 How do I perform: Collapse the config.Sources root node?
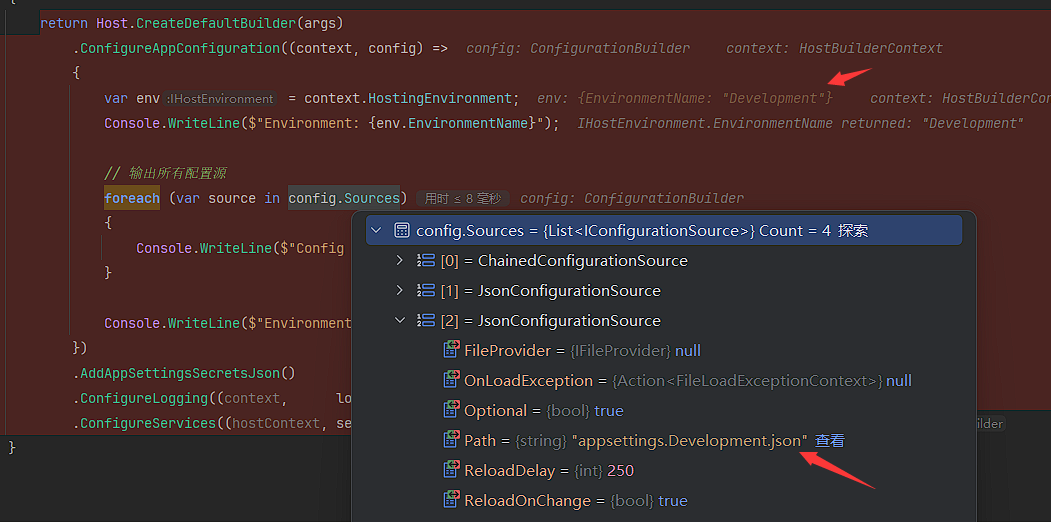click(377, 231)
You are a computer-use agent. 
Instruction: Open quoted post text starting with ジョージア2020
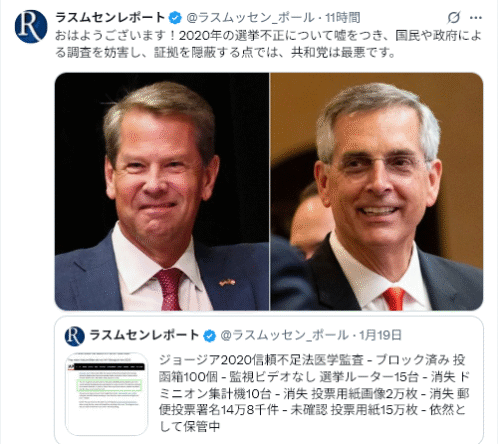[314, 393]
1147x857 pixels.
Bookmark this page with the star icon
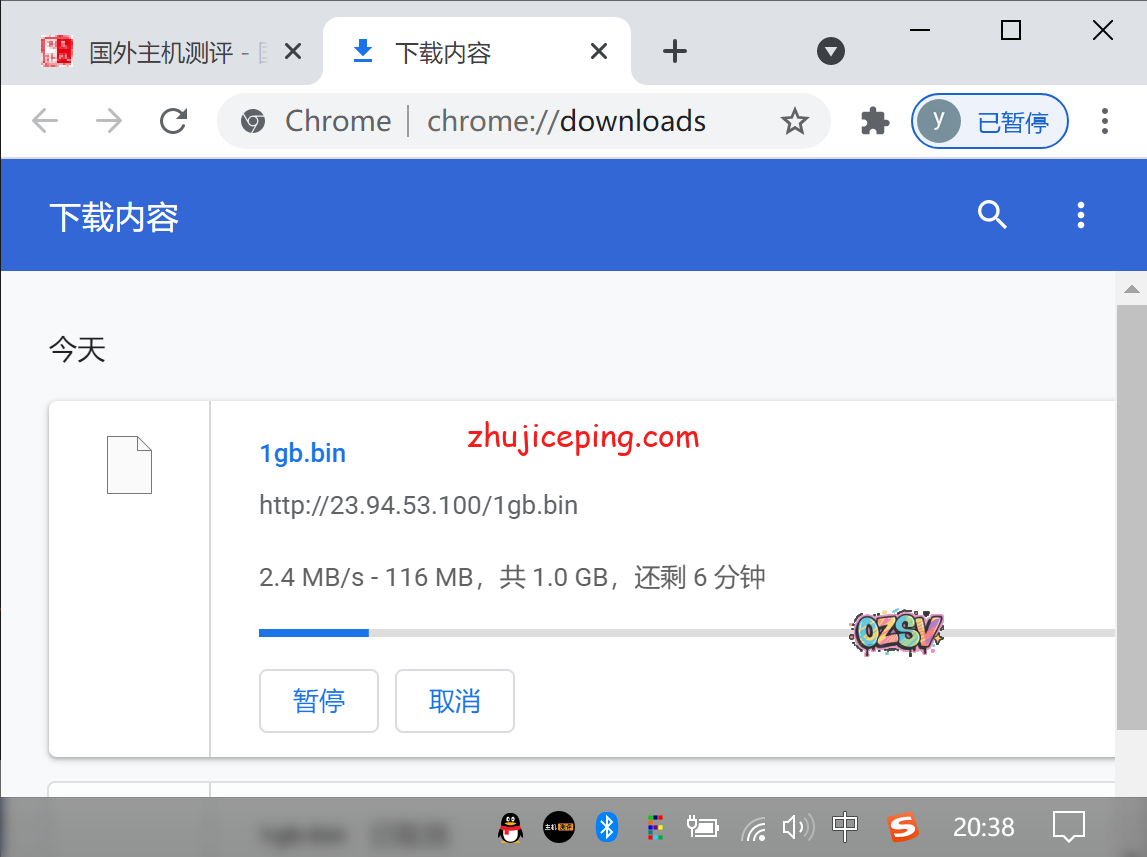coord(794,121)
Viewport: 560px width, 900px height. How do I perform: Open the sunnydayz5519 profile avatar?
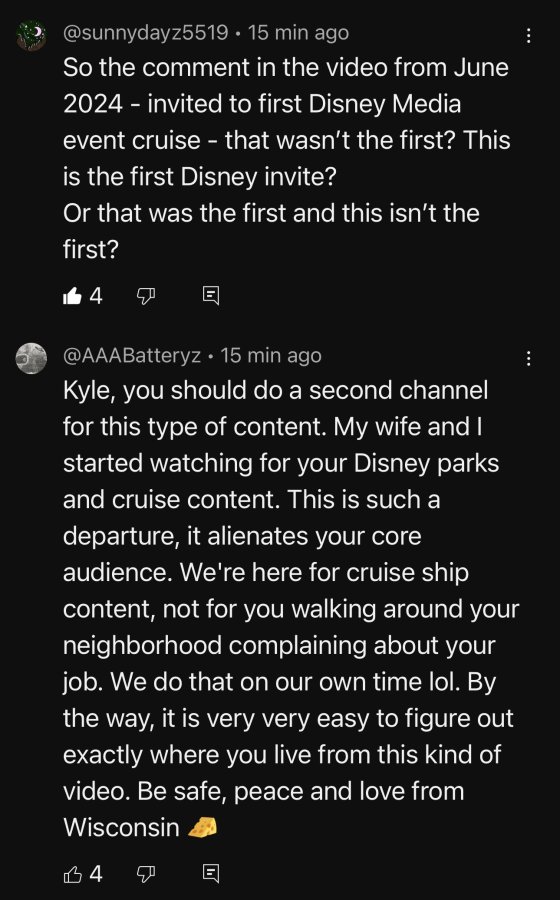pyautogui.click(x=32, y=36)
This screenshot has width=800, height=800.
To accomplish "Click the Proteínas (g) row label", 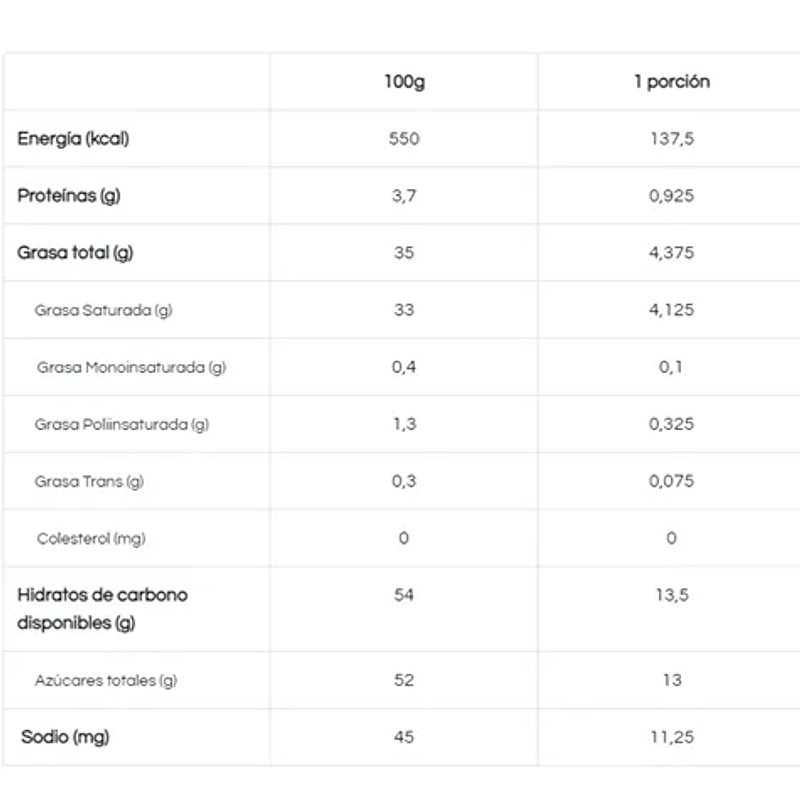I will coord(69,196).
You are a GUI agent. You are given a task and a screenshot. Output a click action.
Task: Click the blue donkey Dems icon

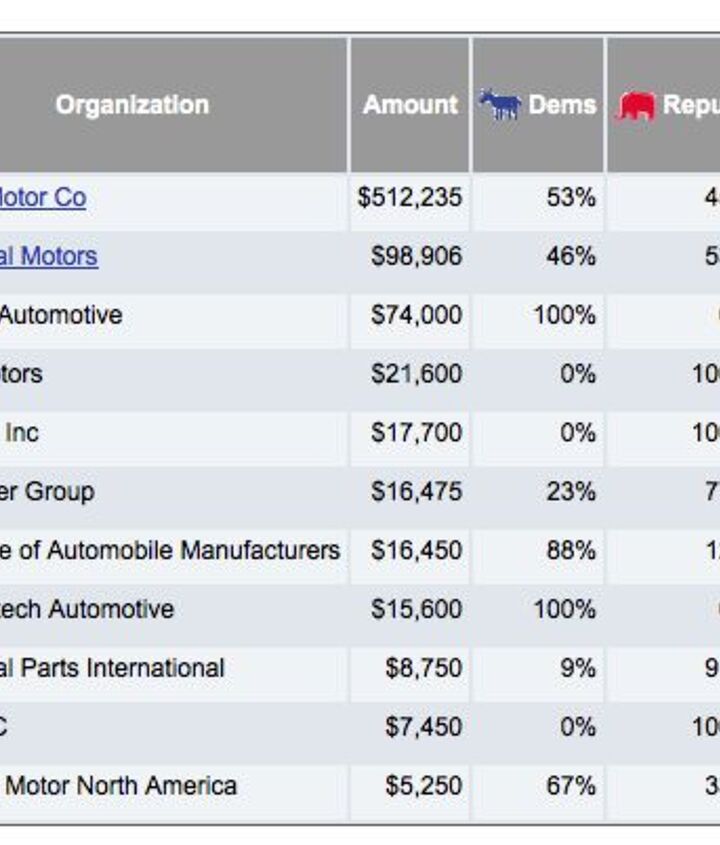499,105
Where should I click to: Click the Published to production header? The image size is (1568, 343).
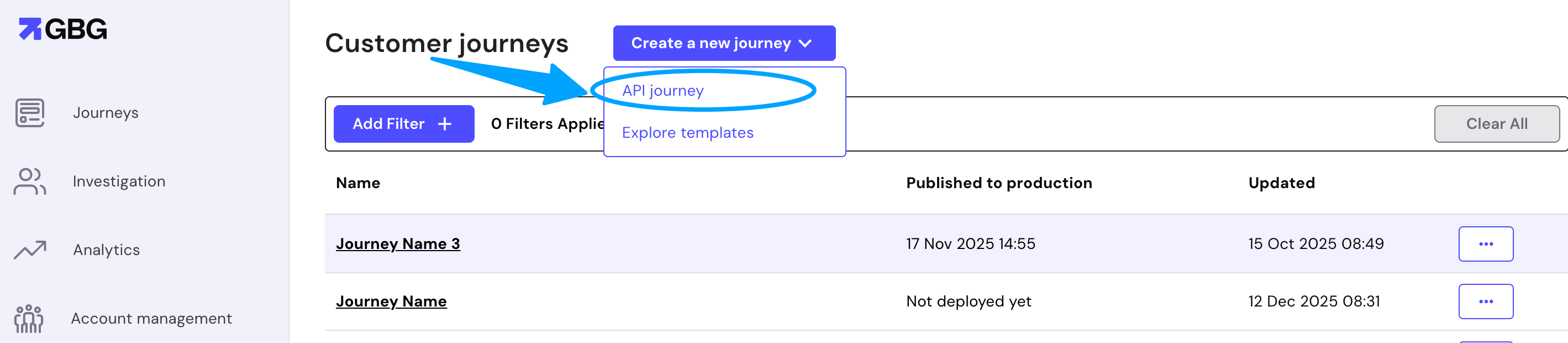tap(999, 182)
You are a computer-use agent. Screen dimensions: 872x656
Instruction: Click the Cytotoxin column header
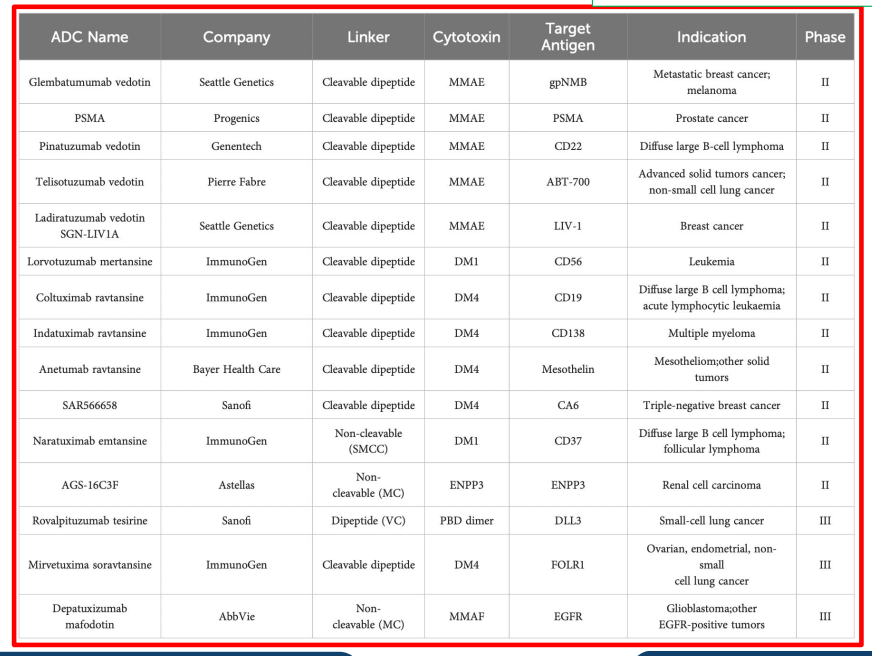[467, 37]
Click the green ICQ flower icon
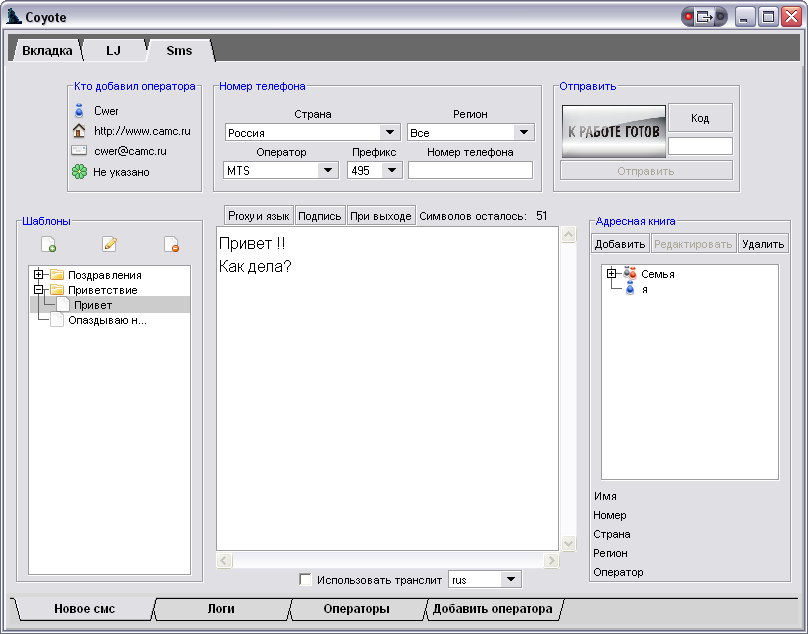 pos(79,172)
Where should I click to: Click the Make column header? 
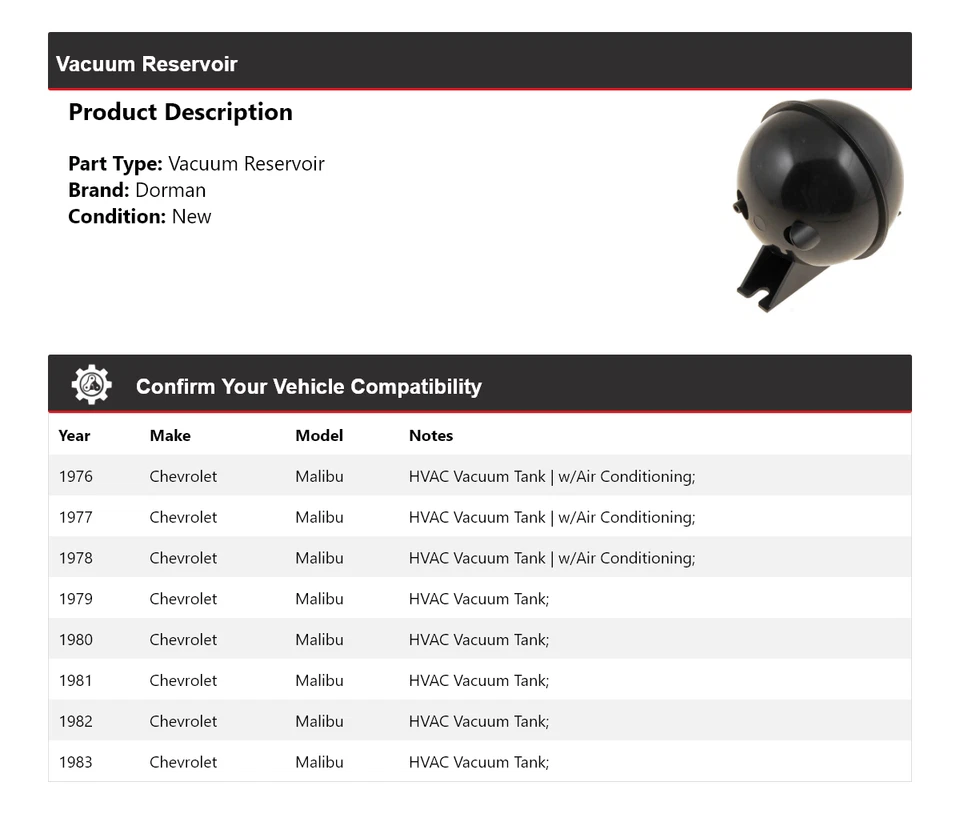pyautogui.click(x=170, y=436)
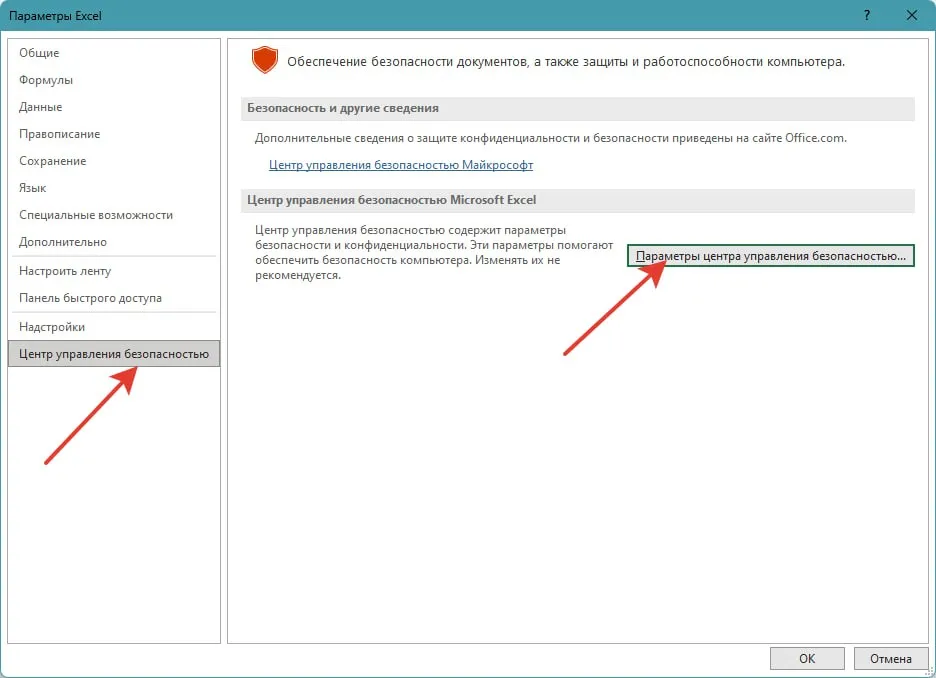
Task: Select Формулы in the options sidebar
Action: (46, 80)
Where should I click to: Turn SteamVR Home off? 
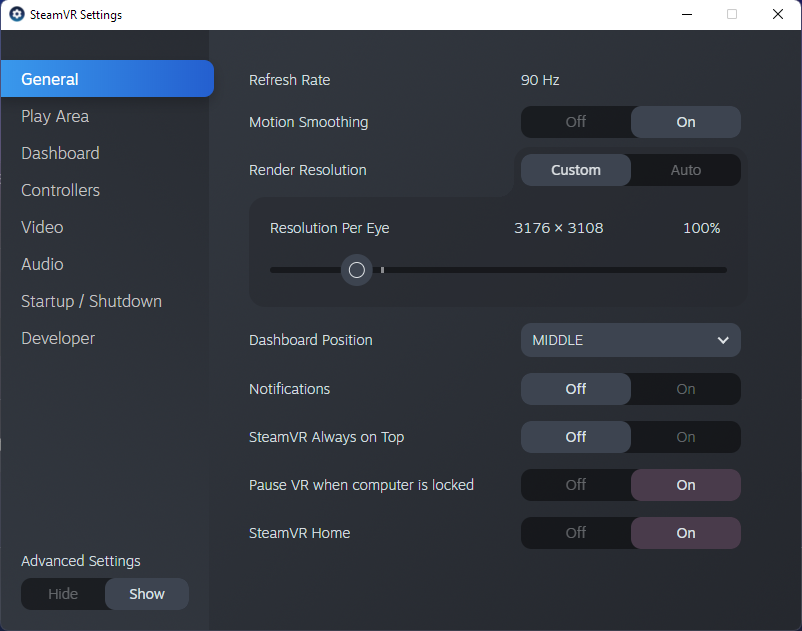coord(576,533)
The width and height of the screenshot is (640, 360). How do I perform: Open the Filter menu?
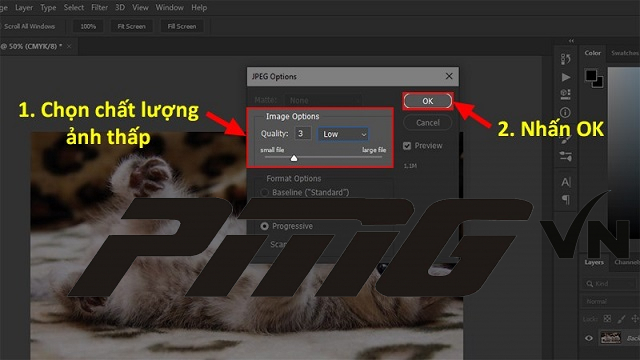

· · · · ·

A single figure is the answer: the number of lines in the listing where "computer" occurs.

FINAL ANSWER
2